Desde que voei de Houston a Londres, já estive num trem para Edimburgo e, depois disso, para Inverness. Lá, me encontrei com o motorista do Land Rover, um cara barbudo que se apresentou como “sr. McGregor, o jardineiro”. Ele parece ter em torno de cem anos de idade, mas estou tão cansada que ele poderia dirigir como se estivesse na versão escocesa de Velozes e Furiosos e eu não me importaria. Contanto que eu chegue em Gregorstoun, tudo bem.

Há outros três adolescentes comigo no carro, duas garotas e um garoto, e todos os três parecem mais novos do que eu. Eles estão próximos uns dos outros, conversando em voz baixa. Eu os vi no trem de Edimburgo, reunidos.

Aquela foi uma experiência esquisita, andar de trem, observar o cenário mudar das casas suburbanas para campos e depois para morros pedregosos ao nos aproximarmos do norte. Eu estava tão insegura do que fazer que fiquei paralisada no meu assento a viagem inteira, sem nem mesmo ir ao banheiro.

Todos os três ficam me olhando e, finalmente, quando o Land Rover passa por um morro, eu viro para eles com um sorriso radiante.

— Então, qual casa vocês acham que o chapéu seletor vai escolher pra vocês? — pergunto, e então levanto a mão, cruzando os dedos. — Corvinal, tomaaara.

Os três me olham indiferentes.

O sr.

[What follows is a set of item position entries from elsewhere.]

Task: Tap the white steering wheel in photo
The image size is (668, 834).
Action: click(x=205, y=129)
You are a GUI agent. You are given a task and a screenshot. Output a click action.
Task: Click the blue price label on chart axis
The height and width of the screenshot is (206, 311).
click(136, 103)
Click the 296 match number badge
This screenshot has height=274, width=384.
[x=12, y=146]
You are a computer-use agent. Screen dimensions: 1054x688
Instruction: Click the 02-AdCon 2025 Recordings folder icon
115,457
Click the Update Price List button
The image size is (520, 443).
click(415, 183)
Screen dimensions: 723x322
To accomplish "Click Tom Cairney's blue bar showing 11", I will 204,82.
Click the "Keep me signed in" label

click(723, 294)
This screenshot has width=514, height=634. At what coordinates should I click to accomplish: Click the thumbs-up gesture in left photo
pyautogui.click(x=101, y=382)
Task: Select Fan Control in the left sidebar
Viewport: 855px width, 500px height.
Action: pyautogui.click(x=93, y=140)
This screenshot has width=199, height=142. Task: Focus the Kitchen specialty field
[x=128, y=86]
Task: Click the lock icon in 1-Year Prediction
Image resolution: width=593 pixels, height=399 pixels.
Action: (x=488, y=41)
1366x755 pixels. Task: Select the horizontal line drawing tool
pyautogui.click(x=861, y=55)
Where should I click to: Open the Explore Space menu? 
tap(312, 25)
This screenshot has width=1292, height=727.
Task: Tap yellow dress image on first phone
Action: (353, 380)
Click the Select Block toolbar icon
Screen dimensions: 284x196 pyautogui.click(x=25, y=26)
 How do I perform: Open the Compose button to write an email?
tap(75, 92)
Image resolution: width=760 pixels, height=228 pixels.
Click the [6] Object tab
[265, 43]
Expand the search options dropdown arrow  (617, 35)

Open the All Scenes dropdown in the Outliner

McGregor dá uma risada. Ou talvez esteja se engasgando, é difícil dizer.

— Você é americana — uma das garotas diz.

Ela é miúda, com cabelos loiros acinzentados e enormes olhos azuis.

Dá para ver a cabeça de um cavalo de plástico saindo de um dos bolsos de sua bolsa de couro.

— Sou — digo. — Meu nome é Gio.

A garota me encara sem reação antes de se apresentar:

— Elisabeth. Lissie, na verdade. Essa é a Em — ela aponta para a garota de cabelos escuros ao seu lado — e esse é o Olly.

— Elisabeth, Em, Olly — repito, fazendo um cumprimento com a cabeça para cada um deles.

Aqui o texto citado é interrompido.